Mar 01, 1999 10:30 PM  By

According to a number of list firms, consumer list prices should remain relatively stable this year. On the other hand, many pros also say list spending overall should rise as the demand for and number of selects steadily increase.

During 1998, there were either no increases or only slight boosts in the base prices for consumer lists, sources say. “Prices have stabilized,” asserts Fran Golub, vice president of list management for New York-based list firm Walter Karl. “Competition is high, and brokers have become more aggressive, so no one is really raising prices.”

Others agree. “Our consumer base costs haven’t jumped much because we still want to be competitive,” says David Todd Waldman, director of list management for New York-based list company 21st Century Marketing.

As for this year and the impact of the postal rate hike, “anything can happen, but I don’t think the January rate increase, which was small, will have any effect on prices,” says Andy Ostroy, managing partner at list firm ALC of New York.

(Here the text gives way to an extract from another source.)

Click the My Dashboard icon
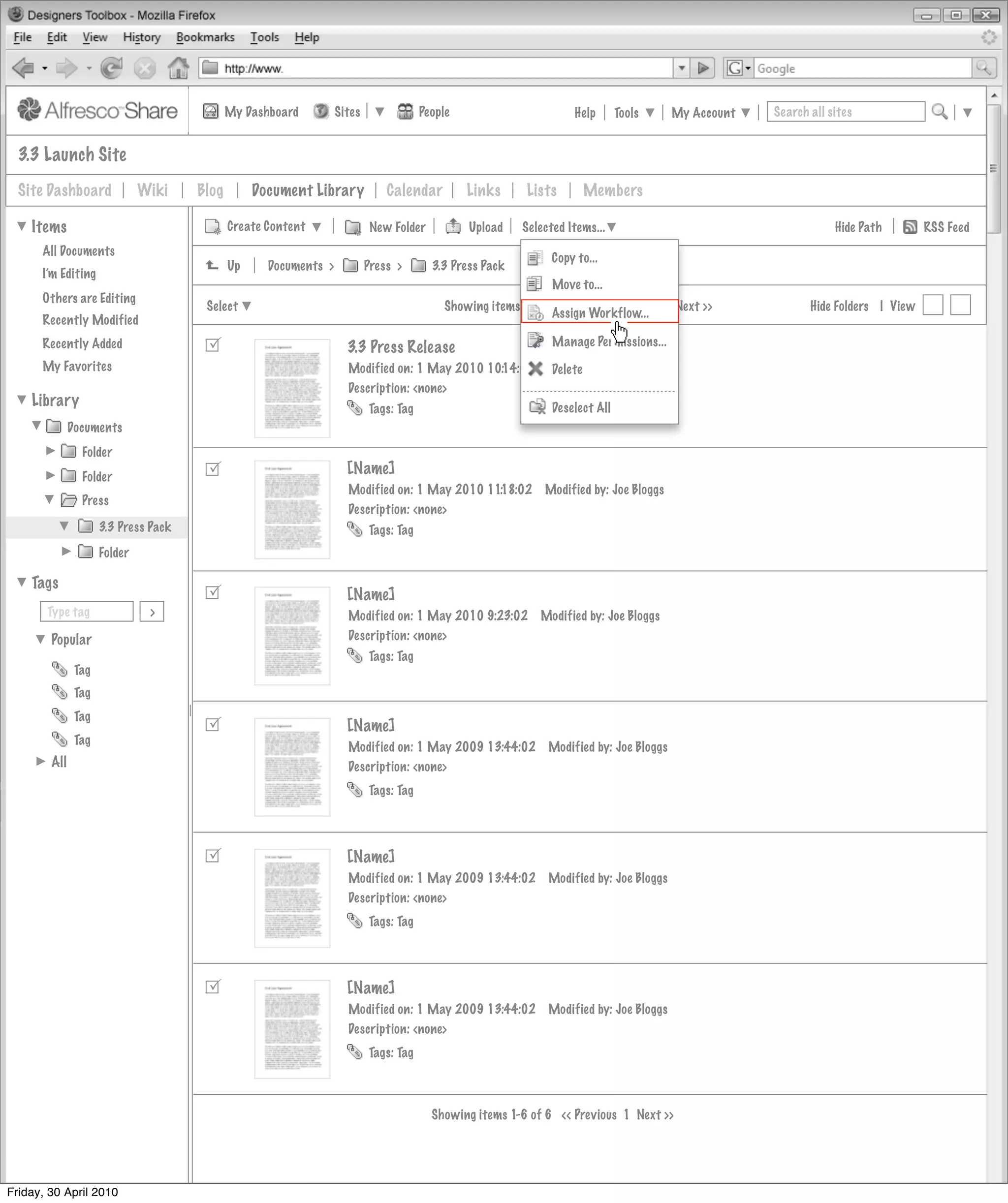1008x1203 pixels. point(211,112)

Those list firms admitting to any price increases in the past year say they have been slight-around 2%. Worldata, for instance, hiked its consumer list base prices an average of 2%, says Al Diblasi, group vice president of the Boca Raton, FL-based list company. Danbury, CT-based list firm Statlistics also increased its base consumer list prices an average of 2% last year, says executive vice president John Papalia. Statlistics then also made “moderate” price increases this year to cover the cost of the postal rate hike and any possible decline in business should mailers cut back on mailings as a result of higher postal expenses.

More selects, higher costs None of the list pros would provide numbers proving their assertion that catalogers are ordering more selects when placing their list orders. But the reasoning behind their claim of heightened interest in selects rings true. “Catalogers are mailing smarter,” says 21st Century’s Waldman. “They want a better response rate, so they are requesting more selects.”

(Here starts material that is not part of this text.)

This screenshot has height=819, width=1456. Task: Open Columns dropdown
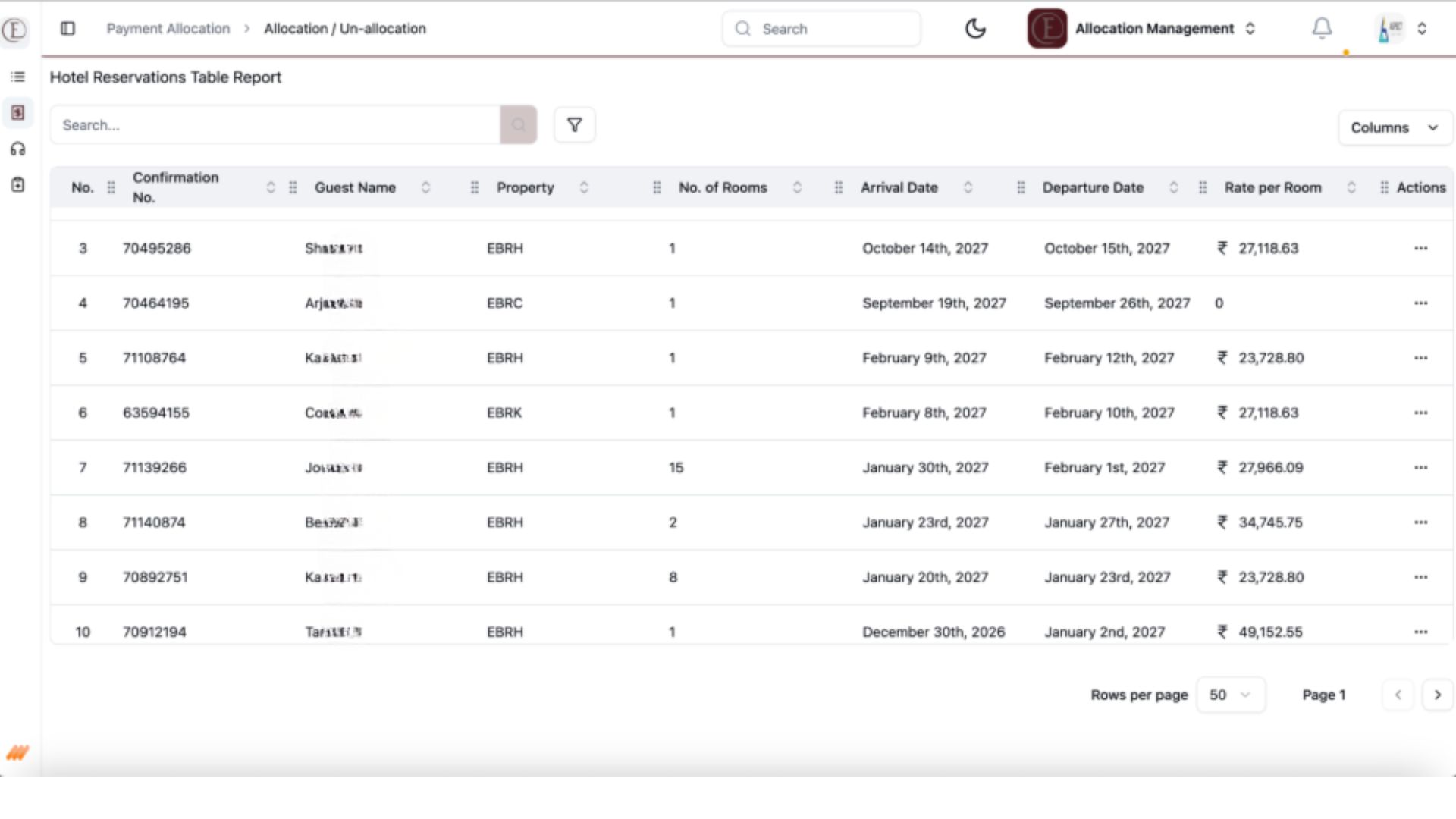(1395, 127)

Indeed, renters’ demands for these additional selects is in turn helping increase the supply, according to list sources. List owners, anxious to improve their list rental revenue, are increasingly more willing to spend on technology to slice and dice their customer information into more marketable segments. Moreover, the greater accessibility (and enhanced capability) of database software has also enabled more catalogers to further segment their files.

In addition, Waldman points to the increased availability of buyer information from the Internet as a reason for the rise in selects. “Customers more readily and completely respond to user-friendly questionnaires on the Internet,” he claims, as opposed to mail-in reply cards.

Waldman cites presence of children and PC users as two of the hotter selects currently on the market. And among renters of Statlistic’s consumer lists, recency and e-mail addresses are popular selects, Papalia says.

The scandals surrounding the Clinton administration have not only provided late-night talk show hosts with comedic fodder, but they’ve also given Conrad Direct a new list. The Cresskill, NJ-based list firm describes the 21,774 12-month buyers on its Vince Foster/Ron Brown Investigation Buyers file as “citizens concerned about government abuses and media bias who have purchased information relating to scandals surrounding Bill Clinton.” Such information includes books and videos about “possible cover-ups” regarding the deaths of White House aide Vincent Foster and Secretary of Commerce Ron Brown, and about “allegations of drug trafficking during Bill Clinton’s term as governor of Arkansas.”

The Democratic National Committee will likely not be renting this file.